Like most Silicon Valley success stories, YouTube started in a garage. Founders Steve Chen and Chad Hurley got frustrated when they were trying to share video with friends on the Internet and found the process too complicated.
They officially launched YouTube in December 2005. So far, they've raised more than $11 million in venture capital. The site is so popular that about 60,000 videos are uploaded to it each day. Fifty million videos are posted on the site at any given time, Chen says.
The site's fare ranges from the very silly -- teenagers lip-syncing to pop music -- to the deadly serious -- soldiers' videos of the war in Iraq.
Most of the videos are homemade by people largely under 30. Brooke Brodack (known as Brookers to her fans) got so popular -- one of her videos was viewed a million and a half times -- that she landed a Hollywood contract to produce television content.
Like other services where average people share content, YouTube has run into some copyright issues.
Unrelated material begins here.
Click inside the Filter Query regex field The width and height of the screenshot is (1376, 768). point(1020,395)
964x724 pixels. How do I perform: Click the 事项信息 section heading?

YouTube got the attention of traditional media when a video of a Saturday Night Live skit, called "Lazy Sunday" showed up on the site.
The spoof, featuring SNL regulars Chris Parnell and Andy Samberg rapping about eating cupcakes and going to see The Chronicles of Narnia, was viewed millions of times. Nonetheless, NBC asserted its copyright and asked YouTube to take it down. It's now available for viewing on NBC's own Web site.
YouTube's founders say they have no interest in being another Napster -- the file-sharing network brought down by a series of copyright lawsuits from the music industry.
"We're developing tools and putting process in place to control what's going on in the site," Hurley says. "We ban repeat infringers. We've also built an automated process that makes it easier for copyright holders to notify us of infringement."
But NBC had to acknowledge that the viewing of its "Lazy Sunday" video online brought Saturday Night Live more attention than it had seen in years.
On Tuesday, NBC announced a deal with YouTube to post previews of its shows on the Web site.
Brian Haven, a senior media analyst at Forrester Research, says the challenge to traditional television comes from consumers who are starting to look to one another for entertainment. It's part of a trend he calls social computing.
But Clifford Nass, a professor of communications at Stanford University, says people may not always be enamored with each other's amateur videos.
"In the early days, when anyone could make a phonograph record, you could go to Coney Island famously and record your record -- you know everyone did it. And over time, people said, 'You know, I'd really rather listen to talented people doing this.'"
Still, Nass and others say that the availability of high-speed Internet and cheap video cameras have changed something about the way we communicate. And while everyone may not become a star, communicating with one another through moving images is likely to be a permanent part of modern life.